About Me
Hi there, I'm Tyler. I've been tinkering with computers and programs since I was 12. Coding became a real passion for me back in 2019 when I started creating mods and collaborating with teams for the game Arma 3. These days, I spend my time working on mods for Arma Reforger and whipping up basic Python scripts. I'm certified in C++, C#, and SQL, and I'm pretty handy with Python and SQF too. Just your average tech enthusiast trying to make cool stuff!
Arma 3 New Vegas


Projects
Arma 3 New Vegas was a server with over 300+ players. I was the lead developer on this project, we ended up providing a unique experience not seen before in Arma 3 using the aftermath mod. Using the Altis Life framework I was able to store player data in an SQL database, create an engaging role-play experience, and have multiple factions, preset, and player-created factions that created a dynamic experience only we could provide.
Password Generator
I've made a password generator using TRNG and Python to make custom passwords for myself. After the password is created it automatically emails me the new passwords list in a password encrypted archive.
File Organizer
I've made a file organizer for my computer that runs in the background using a Windows task scheduler. It's made in Python and uses a dictionary to keep track of file names and their locations.
Playlist Downloader
I've made a Python script that uses a CLI to download YouTube videos and playlists to my computer. I use this for car rides to listen to podcasts going through areas with no signal.
Tik Tak Toe
My first project outside of Arma 3 and Arma Reforger was a basic game of Tik Tak Toe using a CLI. It was made in C++ and consists of the best of three rulesets. It has changing player sides, uses numpad inputs and stores wins and losses.


Coalition Lobby
Engineered an optimized lobby and server architecture in the Enfusion engine using Enforce Script, a C#-adjacent language, to reduce overhead and enhance performance. Integrated modular custom systems directly into the core gamemode, enabling reliable support for 128-player sessions. Features include dynamically generated faction ORBATs, a player-driven slotting system, and structured game phases—briefing, slotting, gameplay, and AAR—designed to streamline setup and coordination for large-scale multiplayer scenarios.


Coalition Gear Script
Co-developed a dynamic gear and loadout system that streamlines faction creation by using structured config files, reducing setup time from hours to minutes. The system enables full customization of uniforms, weapons, attachments, and equipment, down to the individual role level. This significantly improved workflow efficiency and allowed mission designers to rapidly build and scale complete, consistent factions for large-scale scenarios.
Drone Framework
Developed a realistic drone framework incorporating real-world systems such as line-of-sight-based signal strength, terrain-aware interference, signal jamming, and automatic reconnection logic. Implemented dynamic targeting data for recon drones and custom HUDs that simulate DJI and FPV drone interfaces. The jamming system accurately models real-world behavior—interfering with signal strength rather than outright blocking it—allowing operators closer to their drones than a jammer to maintain control.

Developed a Call for Fire training system in the Enfusion Engine using Enforce Script, a C#-adjacent language, to train the troop in artillery call-in procedures.
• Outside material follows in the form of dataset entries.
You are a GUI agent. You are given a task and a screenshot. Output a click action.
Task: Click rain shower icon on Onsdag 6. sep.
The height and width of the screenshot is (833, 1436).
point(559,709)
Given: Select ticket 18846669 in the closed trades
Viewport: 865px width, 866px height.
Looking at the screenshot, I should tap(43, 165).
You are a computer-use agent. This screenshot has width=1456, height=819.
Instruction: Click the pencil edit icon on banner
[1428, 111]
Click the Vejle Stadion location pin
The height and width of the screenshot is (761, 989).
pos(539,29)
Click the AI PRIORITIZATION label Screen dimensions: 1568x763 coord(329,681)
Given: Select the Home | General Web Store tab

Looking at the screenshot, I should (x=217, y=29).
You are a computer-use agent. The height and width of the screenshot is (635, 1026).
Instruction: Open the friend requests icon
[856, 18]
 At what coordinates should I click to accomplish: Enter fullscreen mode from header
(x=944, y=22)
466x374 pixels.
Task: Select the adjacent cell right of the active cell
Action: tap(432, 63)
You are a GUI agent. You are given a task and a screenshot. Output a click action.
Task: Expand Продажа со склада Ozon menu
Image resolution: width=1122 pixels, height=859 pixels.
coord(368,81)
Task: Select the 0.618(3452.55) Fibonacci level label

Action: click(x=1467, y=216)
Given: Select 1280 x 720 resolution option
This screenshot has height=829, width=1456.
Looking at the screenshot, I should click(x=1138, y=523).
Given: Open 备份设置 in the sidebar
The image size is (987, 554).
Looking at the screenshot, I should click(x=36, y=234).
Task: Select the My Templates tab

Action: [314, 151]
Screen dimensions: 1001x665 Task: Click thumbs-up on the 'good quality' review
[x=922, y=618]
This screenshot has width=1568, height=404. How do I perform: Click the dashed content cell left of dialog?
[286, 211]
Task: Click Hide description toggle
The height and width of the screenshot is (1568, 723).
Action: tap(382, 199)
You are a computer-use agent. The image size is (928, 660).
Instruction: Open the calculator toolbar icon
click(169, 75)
The tool simulates realistic GM angles and target data acquisition, enabling accurate practice without the need for a physical simulation classroom, greatly improving accessibility and training efficiency.


Call For Fire Trainer


Land Nav Trainer
Built a land navigation trainer in the Enfusion Engine to train the troop using video game environments as a medium. The system enables dynamic generation of randomized navigation points from a preset pool and simulates GM angle for realistic terrain-based training. It provides a scalable, efficient alternative to physical land nav exercises, eliminating the need to reserve or prepare real-world terrain.